- **THE RECORDS**
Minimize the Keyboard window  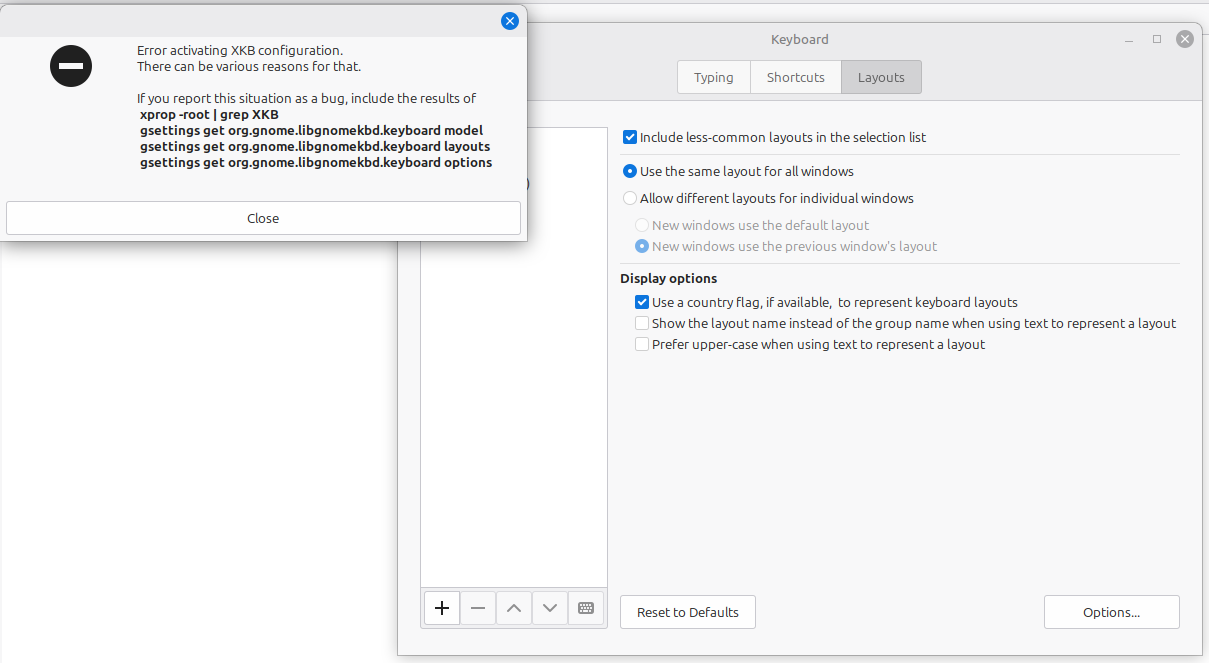(1128, 39)
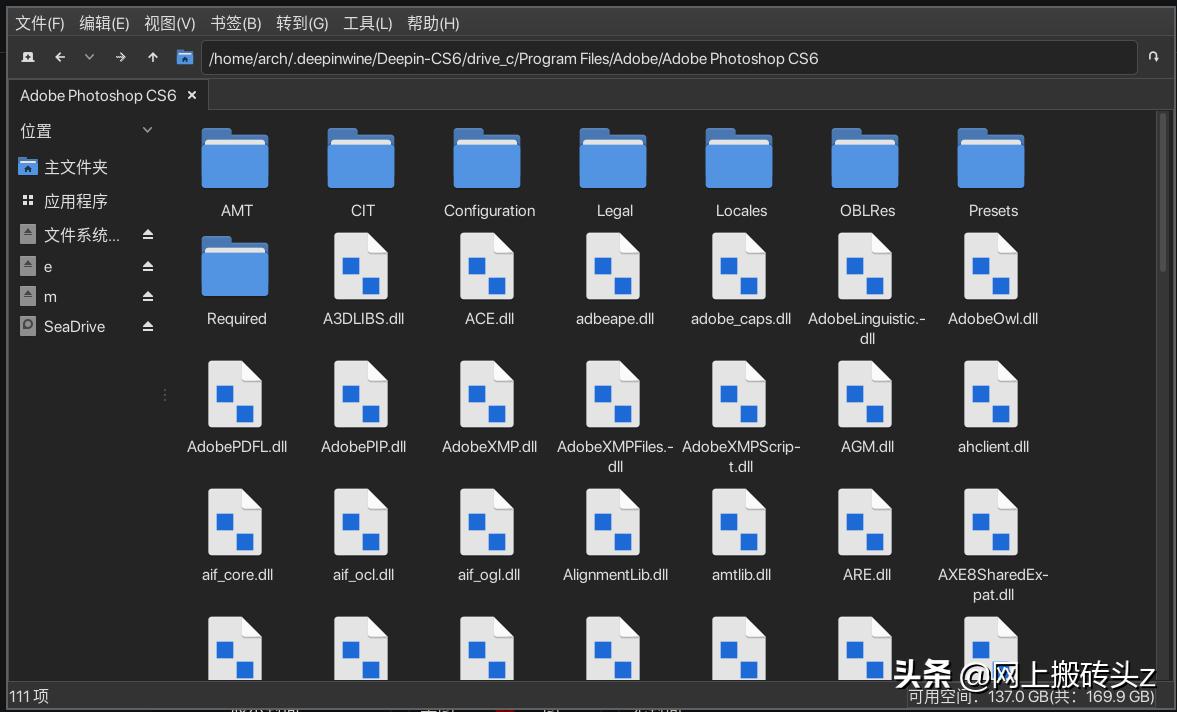
Task: Collapse the 位置 sidebar section
Action: click(x=146, y=130)
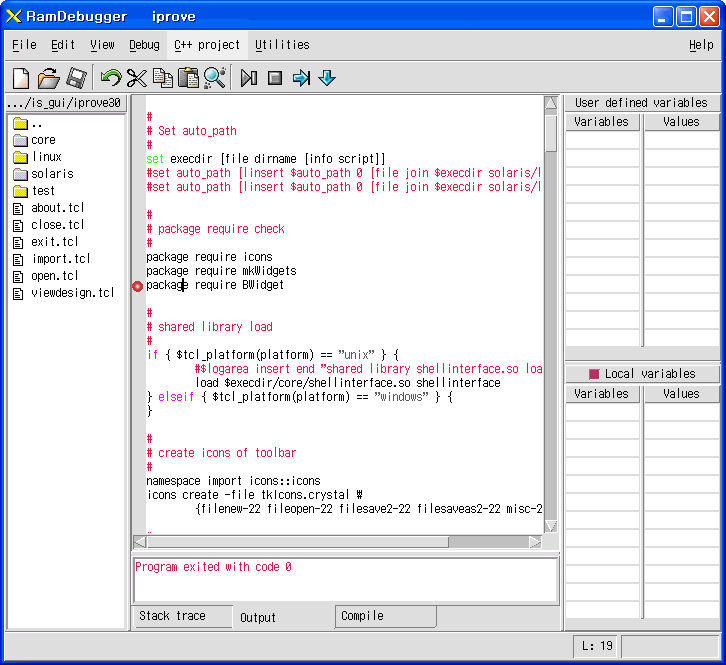Viewport: 726px width, 665px height.
Task: Go to parent directory '..' folder
Action: click(x=28, y=124)
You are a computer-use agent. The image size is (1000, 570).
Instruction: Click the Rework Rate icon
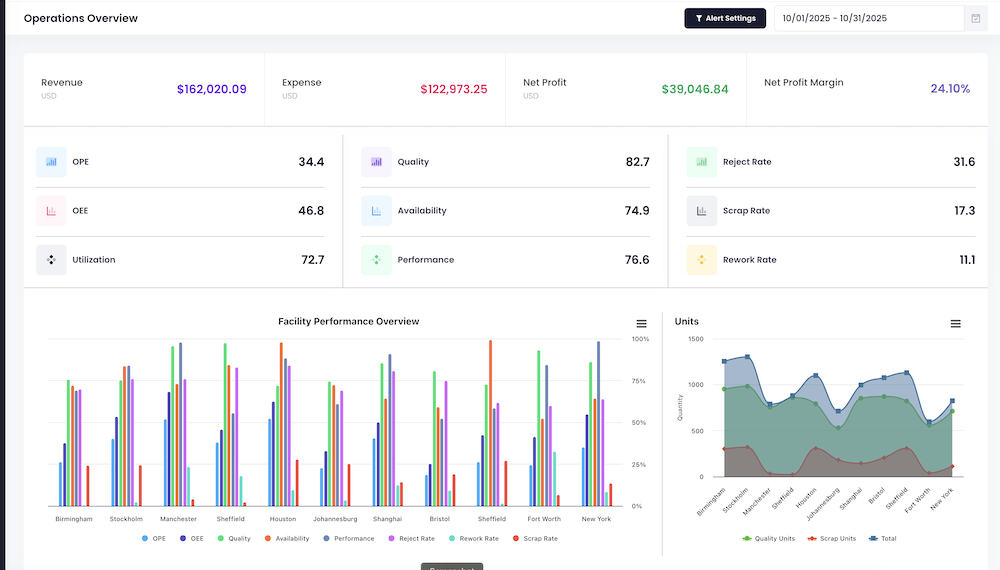pos(701,260)

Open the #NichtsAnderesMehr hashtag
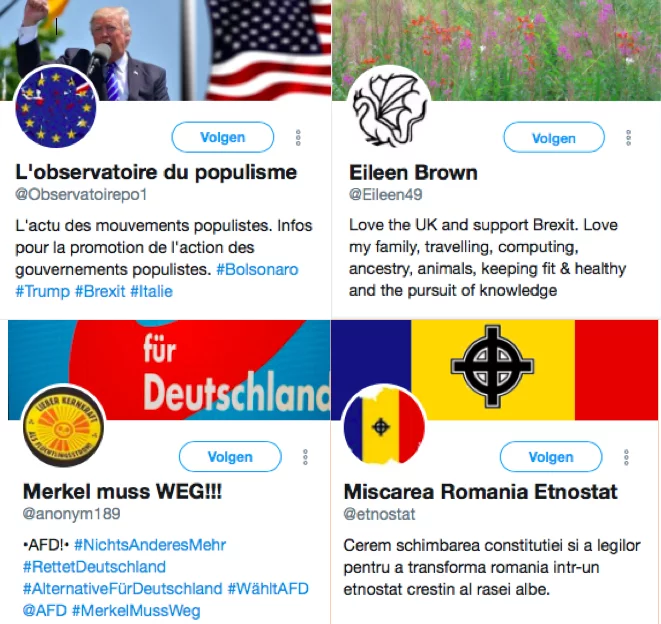click(x=150, y=545)
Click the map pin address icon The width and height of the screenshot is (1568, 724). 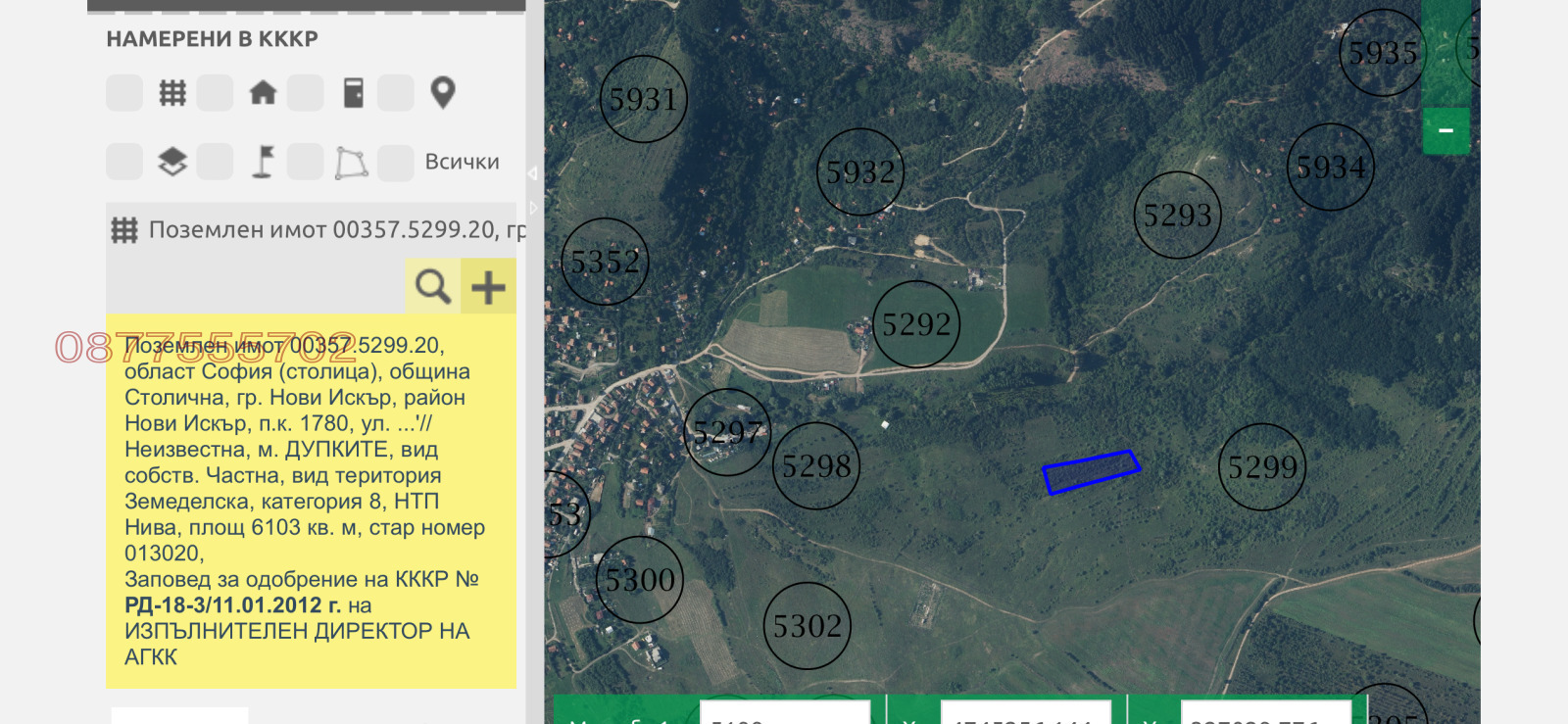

- **TASK OBJECTIVE**
Copy the entries above word for word, from the line containing "Open the #NichtsAnderesMehr hashtag" through the end of the entries, and leave out the pictures.

- **TASK OUTPUT**
Open the #NichtsAnderesMehr hashtag
click(x=150, y=545)
Click the map pin address icon The width and height of the screenshot is (1568, 724). 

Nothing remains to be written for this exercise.